## MATERIAL SUPPLIED:
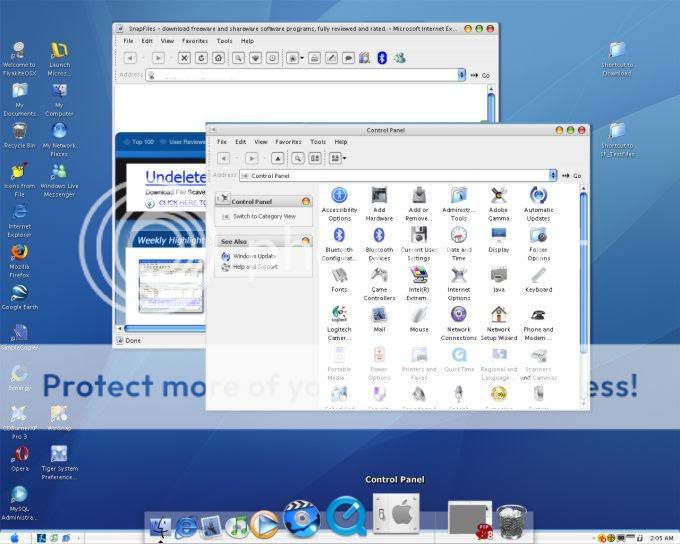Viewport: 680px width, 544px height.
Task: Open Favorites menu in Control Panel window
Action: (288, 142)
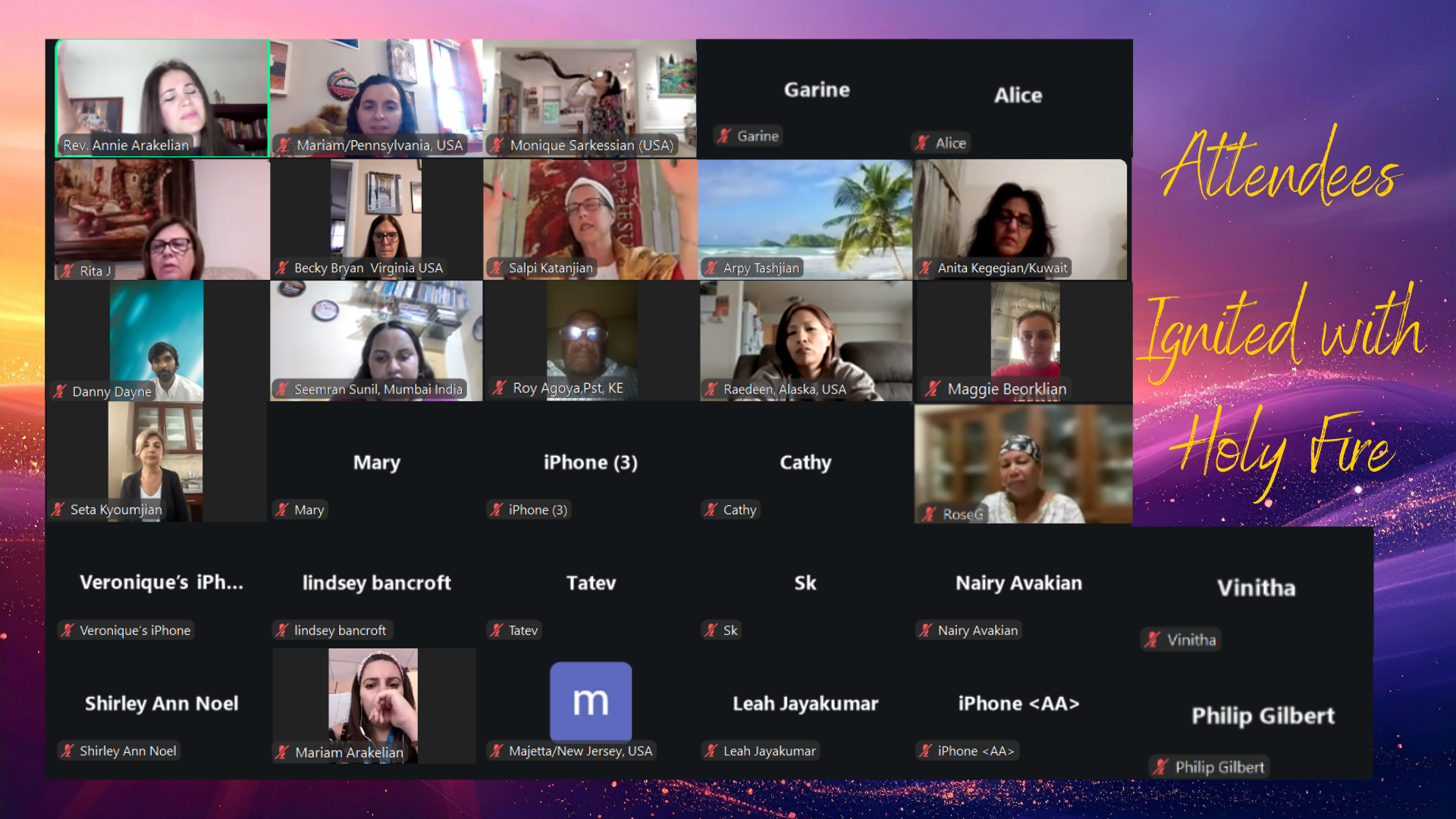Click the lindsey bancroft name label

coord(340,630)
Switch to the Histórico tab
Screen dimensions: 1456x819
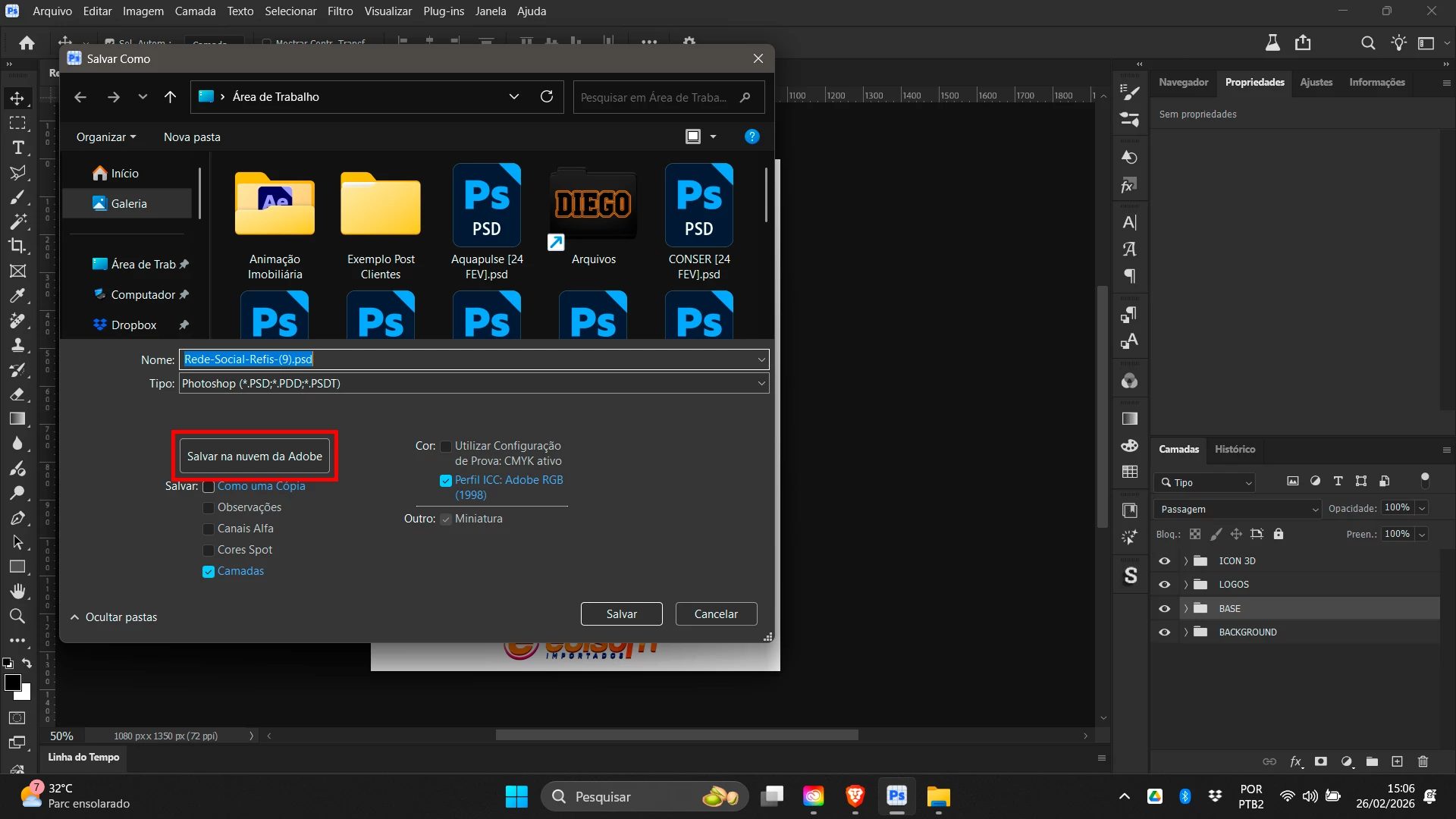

==

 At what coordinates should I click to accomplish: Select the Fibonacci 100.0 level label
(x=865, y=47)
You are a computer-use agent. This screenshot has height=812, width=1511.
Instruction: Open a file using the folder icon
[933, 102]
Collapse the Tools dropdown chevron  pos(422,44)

...

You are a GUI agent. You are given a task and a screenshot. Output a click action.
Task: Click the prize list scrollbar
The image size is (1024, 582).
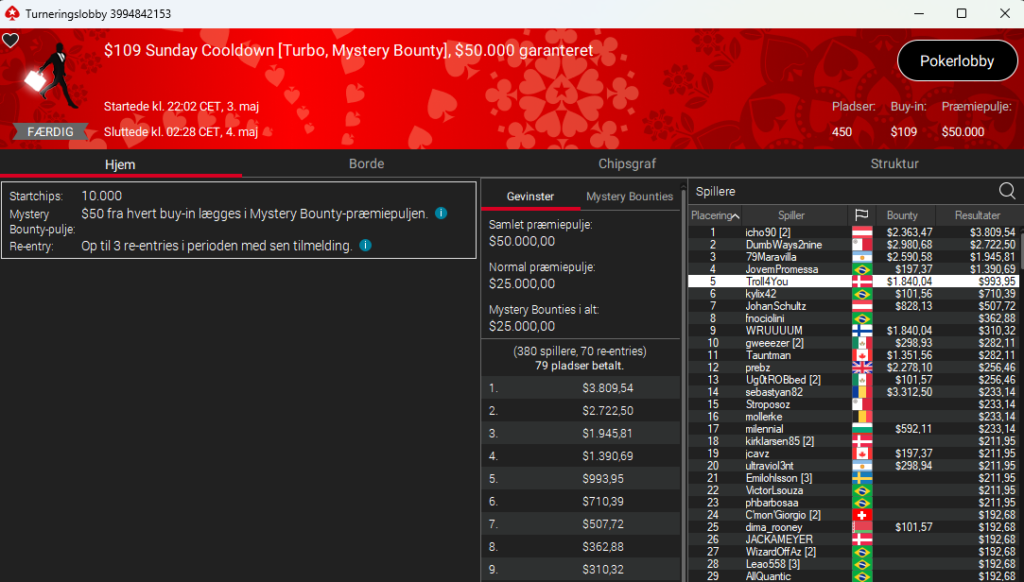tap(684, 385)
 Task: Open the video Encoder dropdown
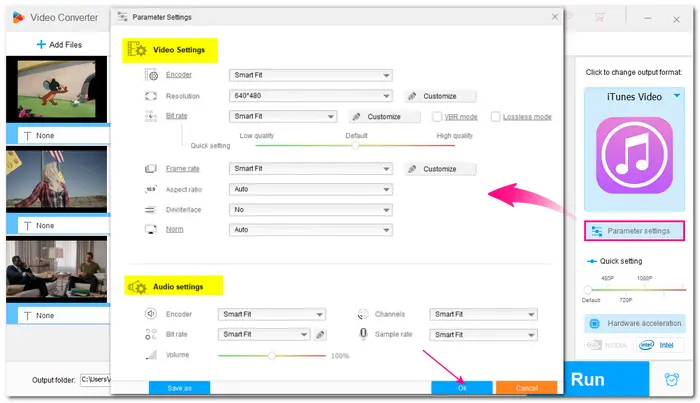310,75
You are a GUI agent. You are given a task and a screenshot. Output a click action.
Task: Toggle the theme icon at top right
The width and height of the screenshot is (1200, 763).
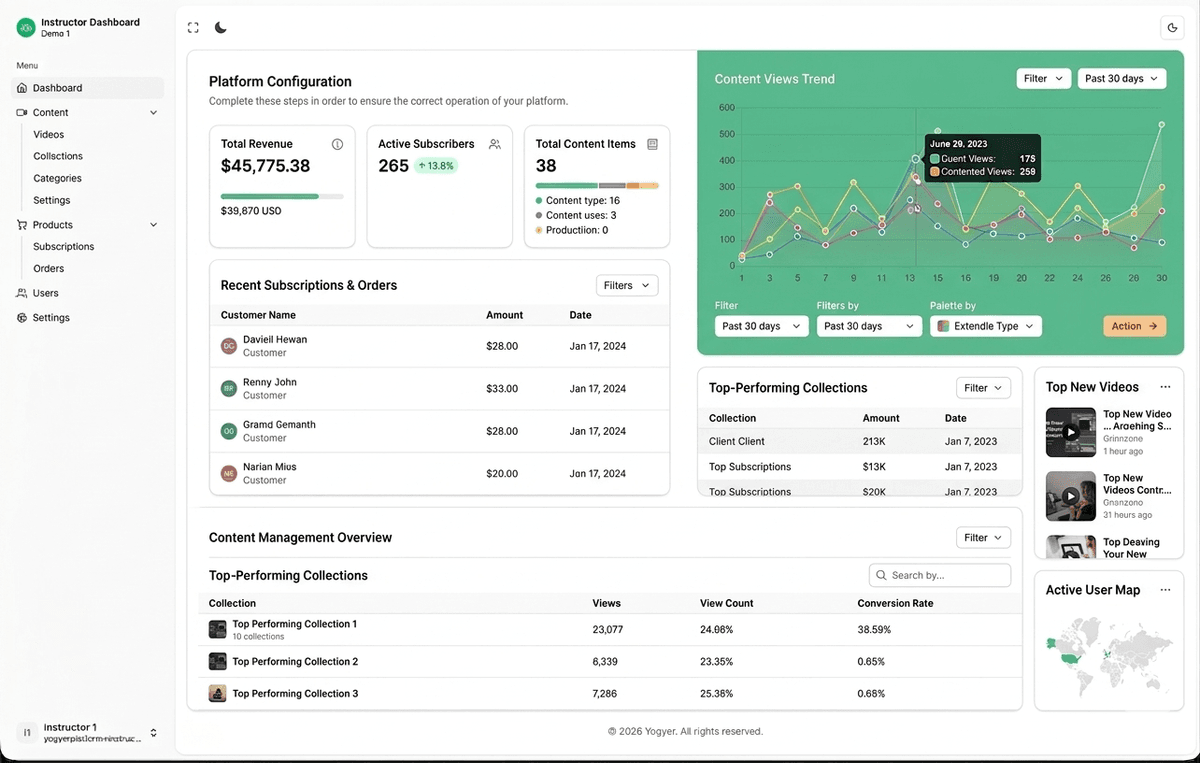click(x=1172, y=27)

## EXERCISE REQUIREMENTS:
Reproduce the records starting at the line that contains "At what coordinates" and ending at the line that contains "Collapse the Tools", with "folder" changed to "directory" and nothing else altered.

## TASK RESULT:
 At what coordinates should I click to accomplish: Select the Fibonacci 100.0 level label
(x=865, y=47)
You are a computer-use agent. This screenshot has height=812, width=1511.
Instruction: Open a file using the directory icon
[933, 102]
Collapse the Tools dropdown chevron  pos(422,44)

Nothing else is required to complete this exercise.